Many neighborhood organizations and the City make efforts provide affordable housing for those who need it, but there aren’t many groups or housing programs that address the unique needs of artists who often require large work spaces and tolerant and supportive neighbors. This article was interesting in that it discusses the housing needs of artists and how some groups have tried to provide more long-term housing options for them. The New York Times also reported in February that a similar project has received some tax incentives in East Harlem. These types of initiatives had been more common in the mid-twentieth century and it is nice to see this issue being talked about again.
One thing to note is that the reason I was always told that there were not more housing programs designed specifically for artists was that people thought it was wasteful to spend resources on people who could just go get a regular job. The comments on the Gothamist article certainly show that this sentiment still exists.
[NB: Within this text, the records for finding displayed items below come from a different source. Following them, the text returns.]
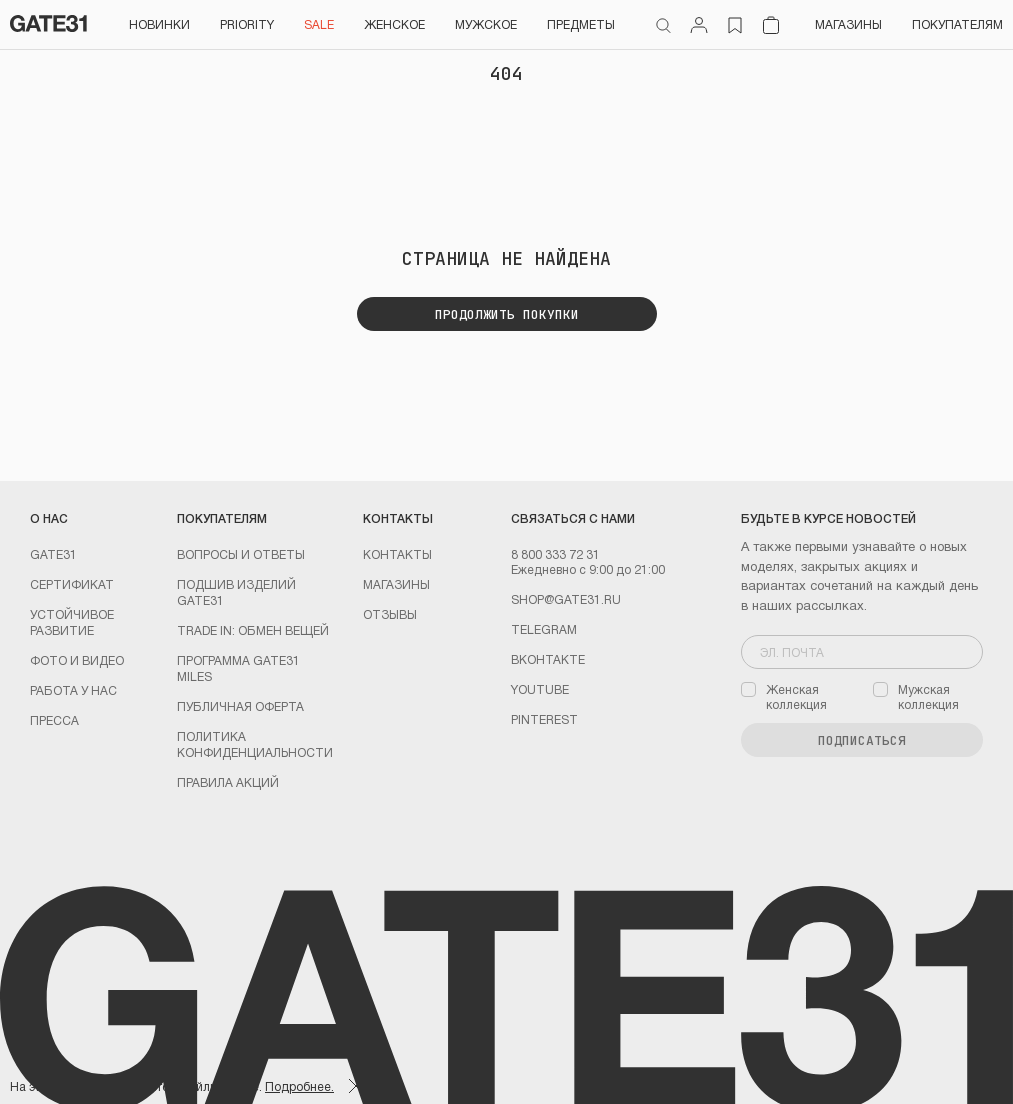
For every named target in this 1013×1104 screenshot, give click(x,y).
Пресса (54, 720)
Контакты (397, 554)
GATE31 (53, 554)
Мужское (486, 24)
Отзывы (390, 614)
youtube (540, 689)
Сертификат (72, 584)
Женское (394, 24)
This is shortsighted and does not account for the benefit all citizens derive from a strong local arts scene:
- Artists are often desirable for nearby businesses, even non-retail businesses (DUMBO for instance, has a strong tech industry because firms located there to be near artistic amenities and the creative environment, which attracts better employees and hopefully spurs creative thinking and new innovations from the more traditional 9 to 5ers)
- Local artisans provide goods and entertainment and the money stays in the community (people choosing to go to a local theater or see a local band, over a movie or buying music from a big label means that their money is staying in the local economy and not going to Hollywood or wherever the external manufacturer of the entertainment may be located)
- Artists can generate ideas for goods or services that can grow to be export goods (which are kind of like the Holy Grail of economic development)
- Cities are often desirable places to live and work because of the local artists contributions. (So even if they don’t make money like a banker does, people, even bankers, want to live where there are interesting things going on, beautiful things to look at, and generally cool stuff to do, i.e. they want to live where artists are, not where bankers are)
- Just because artists might not be making a ton of steady income, it does not mean that what they do is without value. Quantifying the economic benefits (that we all share indirectly) from having local artists is difficult, but this doesn’t mean that value doesn’t exist and that it isn’t worth giving them a few options to find affordable homes.